This extend abstract is a contribution to the Online Symposium on Website Accessibility Metrics. The contents of this paper has not been developed by W3C Web Accessibility Initiative (WAI) and does not necessarily represent the consensus view of its membership.
The Web Accessibility Quantitative Metric (hereafter, WAQM) is designed to alleviate the need for measuring accessibility conformance in a more precise way than the qualitative one proposed by WCAG 1.0 (0, A, AA, AAA). The WAQM is an automatic metric, which means that human intervention is not required to be computed. Since it solely relies on reports produced by accessibility testing tools it is designed in such a way that tries to take the maximum advantage of evaluation report data.
In the early 2000's, Web quality frameworks were proposed to establish the criteria that websites should satisfy in order to guarantee their quality (see Mich et al. (2003) and Olsina and Rossi (2002)). Web accessibility was considered in these models although no clear means or methods were provided to quantify it. Some of the pioneering work was put forward by González et al. (2003) following the previously mentioned quality models and metrics. However, one of the first accessibility metric was the failure-rate by Sullivan and Matson (2000). To some extent, this intuitive metric has been borrowed by most metrics that were later proposed.
The goal of WAQM is not only to yield numeric scores but also to take into consideration the following aspects:
A panel of experts evaluated the accessibility of 14 pages and gave a numeric score. We found a positive correlation between their scores and WAQM, r(14) = 0.55, p < 0.05. When it comes to reliability, we observed the behaviour of metrics in terms of the reproducibility and consistency of scores when different testing tools were used: LIFT and EvalAccess. 1363 pages from 15 sites were evaluated and then measured by WAQM. A very strong rank correlation between sites r(15) = 0.74 and between all pages r(1363) = 0.72 was obtained although no correlation was found between absolute units (Vigo et al., 2007).
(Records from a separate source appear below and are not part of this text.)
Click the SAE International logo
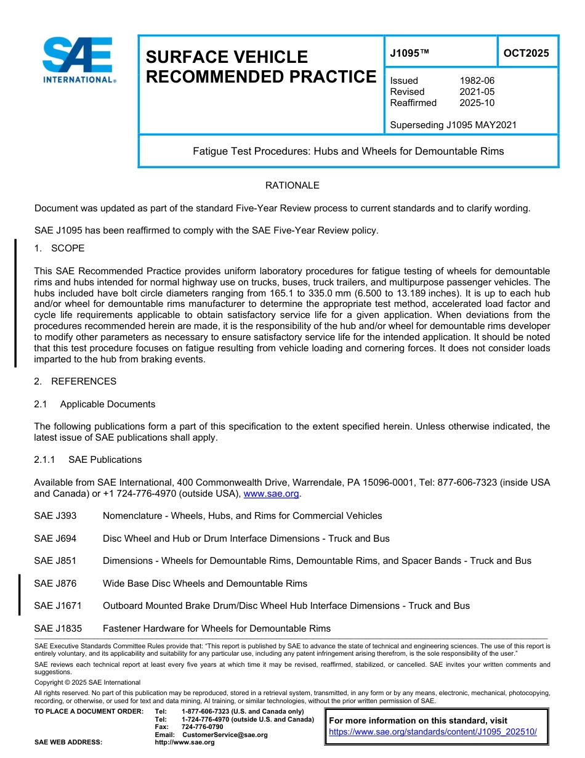pyautogui.click(x=78, y=60)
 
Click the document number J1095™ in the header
pyautogui.click(x=409, y=53)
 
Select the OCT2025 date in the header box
pyautogui.click(x=526, y=53)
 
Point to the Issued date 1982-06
pyautogui.click(x=477, y=81)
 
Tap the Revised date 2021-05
pyautogui.click(x=477, y=92)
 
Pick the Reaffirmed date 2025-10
pyautogui.click(x=477, y=103)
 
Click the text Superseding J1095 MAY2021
pyautogui.click(x=453, y=125)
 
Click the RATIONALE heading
pyautogui.click(x=292, y=185)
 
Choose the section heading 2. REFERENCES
pyautogui.click(x=75, y=381)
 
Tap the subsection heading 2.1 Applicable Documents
pyautogui.click(x=95, y=404)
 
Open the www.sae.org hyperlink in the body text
pyautogui.click(x=271, y=494)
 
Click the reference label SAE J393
pyautogui.click(x=55, y=516)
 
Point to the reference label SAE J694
pyautogui.click(x=55, y=539)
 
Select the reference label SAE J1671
pyautogui.click(x=58, y=606)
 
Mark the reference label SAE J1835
pyautogui.click(x=58, y=629)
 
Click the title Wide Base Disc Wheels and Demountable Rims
pyautogui.click(x=204, y=584)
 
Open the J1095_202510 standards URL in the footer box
pyautogui.click(x=433, y=732)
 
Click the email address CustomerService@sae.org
pyautogui.click(x=225, y=735)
Therefore we tuned the WAQM to obtain tool reliability for not only ranks but also for absolute scores. Particularly the function, and specifically the parameters, that spread out the failure-rate were manipulated. In (Vigo et al., 2009) we proposed a method to obtain the best spreading function for each tool in order to attain inter-tool reliability. The method consisted of testing all the permutations of the parameters in the spreading function to have the higher correlation between scores produced by LIFT and EvalAccess while still keeping a strong correlation for rankings.
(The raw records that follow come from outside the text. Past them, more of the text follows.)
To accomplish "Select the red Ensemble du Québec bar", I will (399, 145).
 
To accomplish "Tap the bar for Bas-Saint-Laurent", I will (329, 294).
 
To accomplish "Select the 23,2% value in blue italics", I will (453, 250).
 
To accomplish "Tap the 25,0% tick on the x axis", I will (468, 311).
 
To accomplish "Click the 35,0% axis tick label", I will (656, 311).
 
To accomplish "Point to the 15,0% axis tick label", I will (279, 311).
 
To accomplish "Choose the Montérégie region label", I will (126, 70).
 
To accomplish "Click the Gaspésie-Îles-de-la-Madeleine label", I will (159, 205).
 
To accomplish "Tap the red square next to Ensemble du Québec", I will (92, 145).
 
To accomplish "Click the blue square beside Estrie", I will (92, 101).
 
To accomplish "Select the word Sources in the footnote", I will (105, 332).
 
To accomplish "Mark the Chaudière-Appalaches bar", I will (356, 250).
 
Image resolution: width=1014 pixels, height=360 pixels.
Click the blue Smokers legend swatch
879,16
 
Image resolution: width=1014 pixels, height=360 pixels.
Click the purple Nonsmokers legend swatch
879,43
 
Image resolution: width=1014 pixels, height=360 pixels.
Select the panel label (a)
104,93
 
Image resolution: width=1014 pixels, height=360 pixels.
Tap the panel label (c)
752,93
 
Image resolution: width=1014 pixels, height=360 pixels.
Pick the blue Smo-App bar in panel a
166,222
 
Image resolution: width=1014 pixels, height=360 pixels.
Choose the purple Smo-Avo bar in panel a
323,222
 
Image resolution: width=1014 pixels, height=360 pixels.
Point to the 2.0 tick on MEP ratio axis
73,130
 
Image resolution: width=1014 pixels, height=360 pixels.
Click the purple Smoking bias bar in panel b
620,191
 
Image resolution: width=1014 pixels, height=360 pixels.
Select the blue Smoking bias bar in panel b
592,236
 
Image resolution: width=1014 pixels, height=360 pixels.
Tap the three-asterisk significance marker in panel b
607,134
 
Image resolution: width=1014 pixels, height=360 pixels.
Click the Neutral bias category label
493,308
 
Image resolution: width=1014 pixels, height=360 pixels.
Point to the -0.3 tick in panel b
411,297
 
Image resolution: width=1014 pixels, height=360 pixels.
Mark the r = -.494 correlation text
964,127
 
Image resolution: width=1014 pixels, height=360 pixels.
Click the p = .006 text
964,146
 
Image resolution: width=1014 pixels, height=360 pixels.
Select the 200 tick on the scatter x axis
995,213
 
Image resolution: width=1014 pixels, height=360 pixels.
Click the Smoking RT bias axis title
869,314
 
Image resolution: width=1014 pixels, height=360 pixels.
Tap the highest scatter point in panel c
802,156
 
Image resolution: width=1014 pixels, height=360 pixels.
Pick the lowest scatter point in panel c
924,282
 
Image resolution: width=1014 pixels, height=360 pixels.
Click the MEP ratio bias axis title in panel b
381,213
Finally, we tested how WAQM behaved when Web pages were evaluated against another set of guidelines, WCAG 2.0 (Aizpurua et al., 2011). Note that hitherto, WCAG 1.0 had been used and results had been mapped to WCAG 2.0 guidelines. Again, 1449 pages were evaluated and WAQM was computed on them. Results show positive correlations r(1449) = 0.38, p < 0.00 and Spearman's r(1,449) = 0.50, p < 0.00. The weak and thus non-significant correlation in the former case means that obtained accessibility scores are quite different. Due to the difference in their means (M1 = 77.22, M2 = 25.01), we can conclude that WCAG 2.0 is more demanding than WCAG 1.0. As the nature of guidelines is different, no conclusion can be drawn with respect to metric reliability.
Difficulties consisted on setting up the infrastructure to run the validity and reliability tests. Data collection was not straightforward either. We believe that this calls for establishing methods to standardize such procedures and having a common set of test pages in order to be able to compare the performance of difference metrics.
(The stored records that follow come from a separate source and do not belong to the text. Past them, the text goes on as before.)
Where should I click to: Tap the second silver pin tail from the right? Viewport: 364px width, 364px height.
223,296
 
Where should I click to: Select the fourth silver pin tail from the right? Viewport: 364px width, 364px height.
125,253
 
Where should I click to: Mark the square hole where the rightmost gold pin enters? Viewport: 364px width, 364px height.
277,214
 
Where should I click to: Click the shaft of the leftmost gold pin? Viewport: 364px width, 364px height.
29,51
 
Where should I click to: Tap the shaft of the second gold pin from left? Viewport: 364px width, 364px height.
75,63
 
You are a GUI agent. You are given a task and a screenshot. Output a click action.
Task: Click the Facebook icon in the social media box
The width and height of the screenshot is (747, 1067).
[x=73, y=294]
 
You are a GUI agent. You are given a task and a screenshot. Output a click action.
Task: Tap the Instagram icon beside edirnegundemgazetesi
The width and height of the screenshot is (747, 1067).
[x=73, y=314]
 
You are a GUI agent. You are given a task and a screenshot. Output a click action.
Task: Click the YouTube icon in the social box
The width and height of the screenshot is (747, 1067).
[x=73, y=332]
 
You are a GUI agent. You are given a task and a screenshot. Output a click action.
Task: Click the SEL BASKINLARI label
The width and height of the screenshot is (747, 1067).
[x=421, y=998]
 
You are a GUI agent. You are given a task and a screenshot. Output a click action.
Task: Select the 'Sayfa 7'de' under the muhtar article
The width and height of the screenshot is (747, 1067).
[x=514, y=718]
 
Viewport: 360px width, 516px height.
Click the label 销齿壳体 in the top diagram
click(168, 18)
Empirical data showed above suggest the validity of WAQM. Full reliability can be attained if a tuning process is followed, at least for EvalAccess and LIFT tools. Otherwise, WAQM is only reliable for ordinal or ranking values. A number of questions arouse while WAQM was designed and validated. Most of them pointed to having a framework to compare existing metrics. It is only in this way that the validity of a given metric can be measured and see how it performs with respect to some other metrics (Vigo and Brajnik, 2011).
WAQM was deployed in search engines and this allowed to test the accessibility of the results provided by state-of-the-art search engines (Vigo et al., 2009b). It remains to be investigated how users perceive search engine results that are arranged according to their accessibility.